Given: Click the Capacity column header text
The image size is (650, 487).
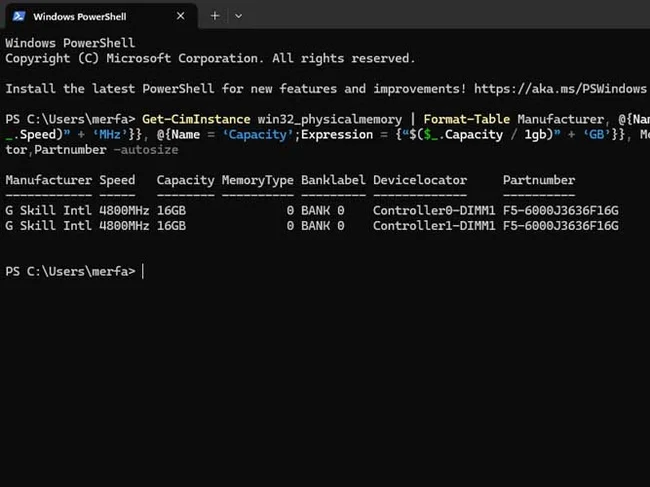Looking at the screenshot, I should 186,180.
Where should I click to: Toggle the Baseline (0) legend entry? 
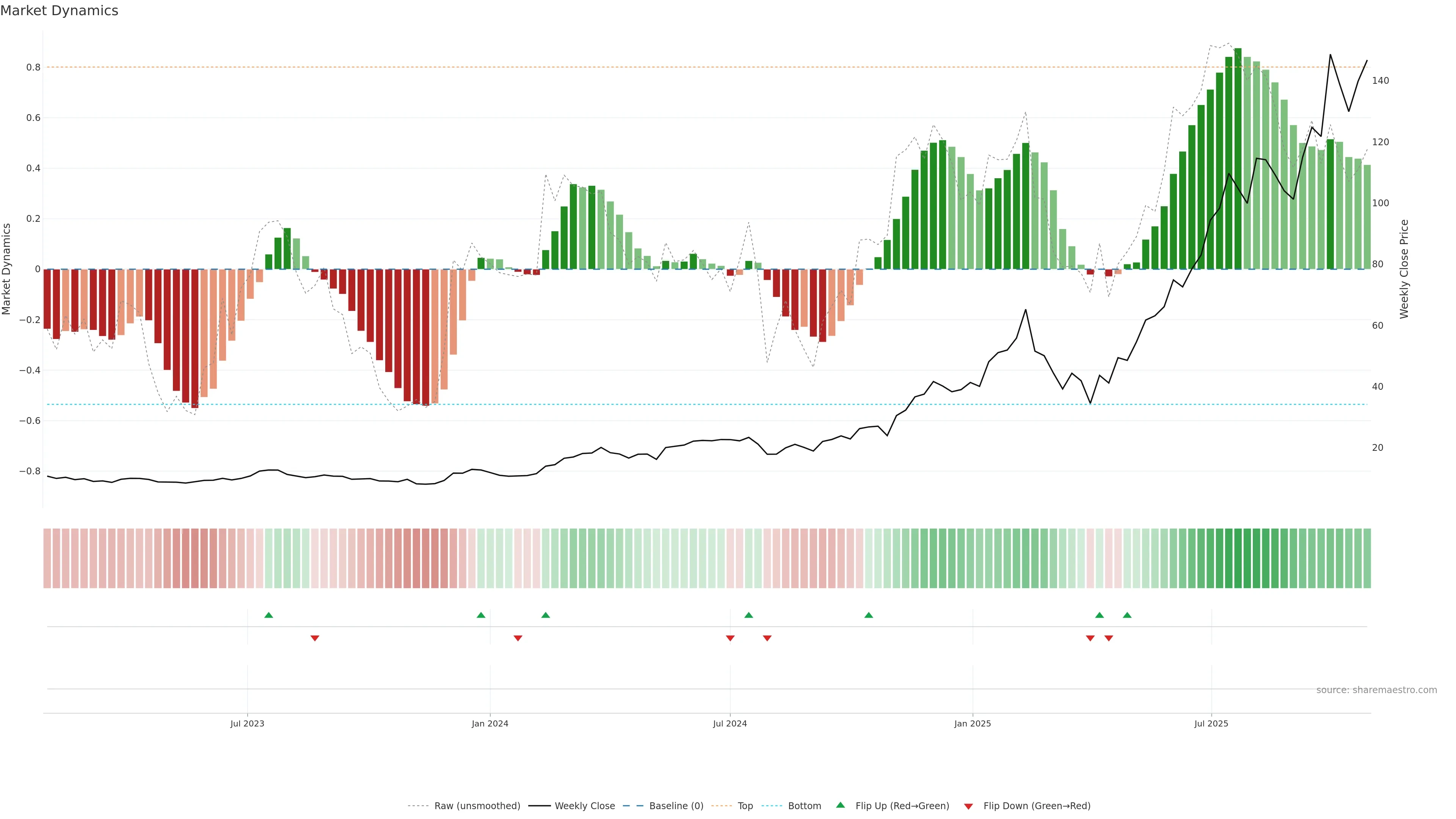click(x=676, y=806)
* * *
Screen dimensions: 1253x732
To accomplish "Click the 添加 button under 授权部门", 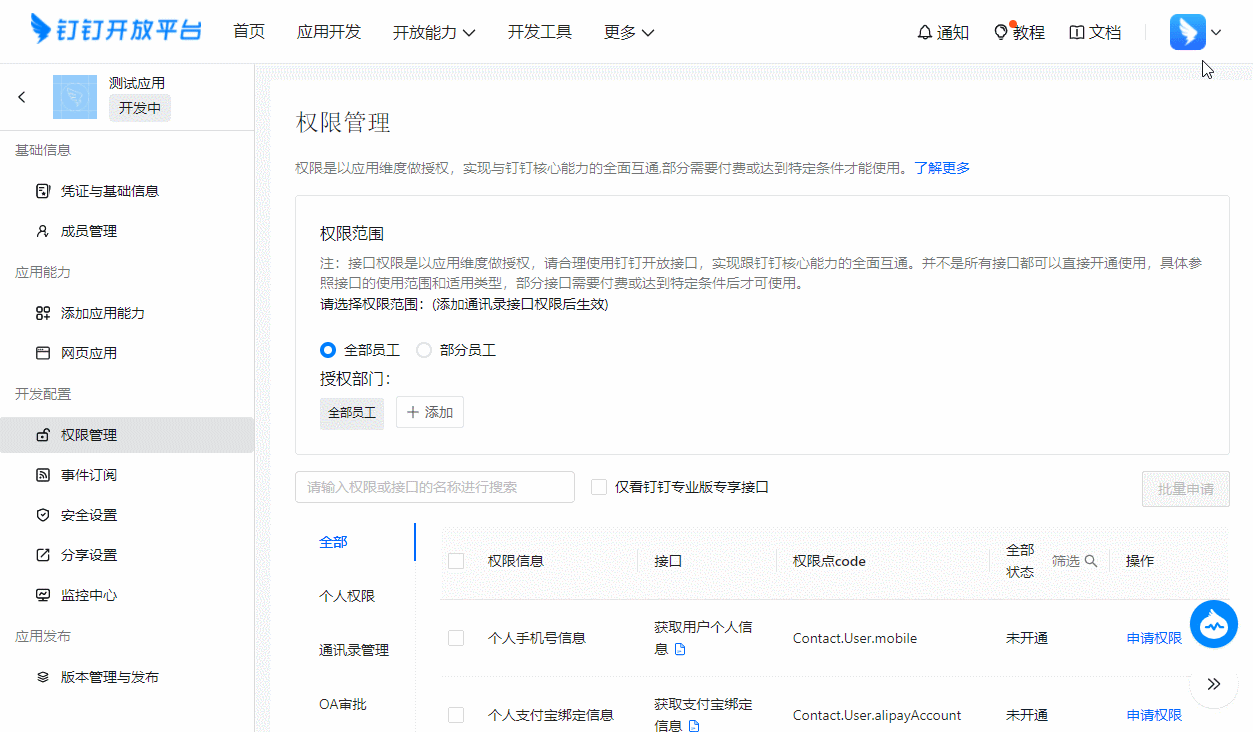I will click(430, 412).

-- Your objective --
List the records from the line containing "Where should I" through the line containing "click(x=676, y=806)" as a JSON list of strings, one string per line, skipping blank lines. Leave the pictures out.

-- Problem solution --
[
  "Where should I click to: Toggle the Baseline (0) legend entry? ",
  "click(x=676, y=806)"
]